Task to complete:
Return each of the following records verbatim, reproducing every line without alteration.

Material:
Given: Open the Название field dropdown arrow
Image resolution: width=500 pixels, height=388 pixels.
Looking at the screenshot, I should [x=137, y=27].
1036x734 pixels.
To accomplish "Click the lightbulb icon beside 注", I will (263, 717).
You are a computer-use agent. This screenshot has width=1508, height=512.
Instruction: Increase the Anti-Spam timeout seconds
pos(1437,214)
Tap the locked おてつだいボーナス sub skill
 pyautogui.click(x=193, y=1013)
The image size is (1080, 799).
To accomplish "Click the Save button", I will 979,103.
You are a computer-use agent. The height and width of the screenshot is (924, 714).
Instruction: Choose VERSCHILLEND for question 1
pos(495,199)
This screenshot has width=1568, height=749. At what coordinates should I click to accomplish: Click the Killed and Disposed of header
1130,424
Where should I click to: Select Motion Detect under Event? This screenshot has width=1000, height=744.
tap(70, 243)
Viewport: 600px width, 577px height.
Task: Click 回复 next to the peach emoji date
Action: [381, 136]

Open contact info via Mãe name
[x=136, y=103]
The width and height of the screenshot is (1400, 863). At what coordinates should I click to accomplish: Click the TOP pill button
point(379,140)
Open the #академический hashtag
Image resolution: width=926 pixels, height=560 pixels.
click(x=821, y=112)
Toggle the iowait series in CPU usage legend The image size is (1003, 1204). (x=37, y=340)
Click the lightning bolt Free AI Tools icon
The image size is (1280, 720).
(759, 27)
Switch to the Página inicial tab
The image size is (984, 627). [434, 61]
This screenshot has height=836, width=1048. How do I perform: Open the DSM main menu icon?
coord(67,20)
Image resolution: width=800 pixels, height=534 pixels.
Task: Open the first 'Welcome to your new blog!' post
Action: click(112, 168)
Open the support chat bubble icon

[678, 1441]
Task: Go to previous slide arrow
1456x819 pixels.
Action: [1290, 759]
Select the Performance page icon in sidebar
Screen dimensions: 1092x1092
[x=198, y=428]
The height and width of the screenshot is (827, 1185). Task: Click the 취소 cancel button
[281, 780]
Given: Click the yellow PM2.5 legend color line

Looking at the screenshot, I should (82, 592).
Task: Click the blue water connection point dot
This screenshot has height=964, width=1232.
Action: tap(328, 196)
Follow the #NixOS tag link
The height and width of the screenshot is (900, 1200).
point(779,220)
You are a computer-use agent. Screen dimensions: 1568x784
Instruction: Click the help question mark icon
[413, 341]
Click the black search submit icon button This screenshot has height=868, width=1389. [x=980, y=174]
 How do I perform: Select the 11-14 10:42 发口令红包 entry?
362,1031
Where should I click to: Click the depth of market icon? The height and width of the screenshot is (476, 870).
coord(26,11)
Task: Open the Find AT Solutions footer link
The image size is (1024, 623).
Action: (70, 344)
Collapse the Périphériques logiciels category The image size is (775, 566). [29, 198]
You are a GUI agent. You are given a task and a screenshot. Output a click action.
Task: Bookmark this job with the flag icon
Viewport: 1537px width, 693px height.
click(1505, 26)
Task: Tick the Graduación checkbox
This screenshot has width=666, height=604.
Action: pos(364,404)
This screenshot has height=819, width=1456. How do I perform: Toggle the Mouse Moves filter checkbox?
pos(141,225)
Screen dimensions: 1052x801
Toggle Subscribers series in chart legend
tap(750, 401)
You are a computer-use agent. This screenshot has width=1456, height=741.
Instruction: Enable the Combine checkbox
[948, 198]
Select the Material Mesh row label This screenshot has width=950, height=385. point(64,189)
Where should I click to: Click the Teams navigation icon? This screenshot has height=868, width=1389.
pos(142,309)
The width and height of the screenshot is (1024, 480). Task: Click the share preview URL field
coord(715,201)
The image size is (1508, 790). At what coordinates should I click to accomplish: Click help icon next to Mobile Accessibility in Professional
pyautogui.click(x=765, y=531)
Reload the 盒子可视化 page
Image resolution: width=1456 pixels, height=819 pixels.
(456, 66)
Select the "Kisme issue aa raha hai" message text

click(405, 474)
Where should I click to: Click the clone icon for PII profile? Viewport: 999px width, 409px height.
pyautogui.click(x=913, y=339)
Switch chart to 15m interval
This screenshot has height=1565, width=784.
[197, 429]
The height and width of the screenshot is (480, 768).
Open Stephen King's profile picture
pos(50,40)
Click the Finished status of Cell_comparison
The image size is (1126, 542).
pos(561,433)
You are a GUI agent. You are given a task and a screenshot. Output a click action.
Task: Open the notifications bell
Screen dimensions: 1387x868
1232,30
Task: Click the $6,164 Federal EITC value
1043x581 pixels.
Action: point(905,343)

Output of the exercise:
Given: Open the Название field dropdown arrow
Image resolution: width=500 pixels, height=388 pixels.
Looking at the screenshot, I should [x=137, y=27].
1036x734 pixels.
To accomplish "Click the lightbulb icon beside 注", I will (263, 717).
You are a computer-use agent. This screenshot has width=1508, height=512.
Instruction: Increase the Anti-Spam timeout seconds
pos(1437,214)
Tap the locked おてつだいボーナス sub skill
 pyautogui.click(x=193, y=1013)
The image size is (1080, 799).
To accomplish "Click the Save button", I will 979,103.
You are a computer-use agent. The height and width of the screenshot is (924, 714).
Instruction: Choose VERSCHILLEND for question 1
pos(495,199)
This screenshot has width=1568, height=749. At what coordinates should I click to accomplish: Click the Killed and Disposed of header
1130,424
Where should I click to: Select Motion Detect under Event? This screenshot has width=1000, height=744.
tap(70, 243)
Viewport: 600px width, 577px height.
Task: Click 回复 next to the peach emoji date
Action: [381, 136]

Open contact info via Mãe name
[x=136, y=103]
The width and height of the screenshot is (1400, 863). At what coordinates should I click to accomplish: Click the TOP pill button
point(379,140)
Open the #академический hashtag
Image resolution: width=926 pixels, height=560 pixels.
click(x=821, y=112)
Toggle the iowait series in CPU usage legend The image size is (1003, 1204). (x=37, y=340)
Click the lightning bolt Free AI Tools icon
The image size is (1280, 720).
(759, 27)
Switch to the Página inicial tab
The image size is (984, 627). [434, 61]
This screenshot has height=836, width=1048. How do I perform: Open the DSM main menu icon?
coord(67,20)
Image resolution: width=800 pixels, height=534 pixels.
Task: Open the first 'Welcome to your new blog!' post
Action: click(112, 168)
Open the support chat bubble icon

[678, 1441]
Task: Go to previous slide arrow
1456x819 pixels.
Action: [1290, 759]
Select the Performance page icon in sidebar
Screen dimensions: 1092x1092
[x=198, y=428]
The height and width of the screenshot is (827, 1185). Task: Click the 취소 cancel button
[281, 780]
Given: Click the yellow PM2.5 legend color line

Looking at the screenshot, I should (82, 592).
Task: Click the blue water connection point dot
This screenshot has height=964, width=1232.
Action: tap(328, 196)
Follow the #NixOS tag link
The height and width of the screenshot is (900, 1200).
point(779,220)
You are a computer-use agent. Screen dimensions: 1568x784
Instruction: Click the help question mark icon
[413, 341]
Click the black search submit icon button This screenshot has height=868, width=1389. [x=980, y=174]
 How do I perform: Select the 11-14 10:42 发口令红包 entry?
362,1031
Where should I click to: Click the depth of market icon? The height and width of the screenshot is (476, 870).
coord(26,11)
Task: Open the Find AT Solutions footer link
The image size is (1024, 623).
Action: (70, 344)
Collapse the Périphériques logiciels category The image size is (775, 566). [29, 198]
You are a GUI agent. You are given a task and a screenshot. Output a click action.
Task: Bookmark this job with the flag icon
Viewport: 1537px width, 693px height.
click(1505, 26)
Task: Tick the Graduación checkbox
This screenshot has width=666, height=604.
Action: pos(364,404)
This screenshot has height=819, width=1456. How do I perform: Toggle the Mouse Moves filter checkbox?
pos(141,225)
Screen dimensions: 1052x801
Toggle Subscribers series in chart legend
tap(750, 401)
You are a computer-use agent. This screenshot has width=1456, height=741.
Instruction: Enable the Combine checkbox
[948, 198]
Select the Material Mesh row label This screenshot has width=950, height=385. point(64,189)
Where should I click to: Click the Teams navigation icon? This screenshot has height=868, width=1389.
pos(142,309)
The width and height of the screenshot is (1024, 480). Task: Click the share preview URL field
coord(715,201)
The image size is (1508, 790). At what coordinates should I click to accomplish: Click help icon next to Mobile Accessibility in Professional
pyautogui.click(x=765, y=531)
Reload the 盒子可视化 page
Image resolution: width=1456 pixels, height=819 pixels.
(456, 66)
Select the "Kisme issue aa raha hai" message text

click(405, 474)
Where should I click to: Click the clone icon for PII profile? Viewport: 999px width, 409px height.
pyautogui.click(x=913, y=339)
Switch chart to 15m interval
This screenshot has height=1565, width=784.
[197, 429]
The height and width of the screenshot is (480, 768).
Open Stephen King's profile picture
pos(50,40)
Click the Finished status of Cell_comparison
The image size is (1126, 542).
pos(561,433)
You are a GUI agent. You are given a task and a screenshot. Output a click action.
Task: Open the notifications bell
Screen dimensions: 1387x868
1232,30
Task: Click the $6,164 Federal EITC value
1043x581 pixels.
Action: point(905,343)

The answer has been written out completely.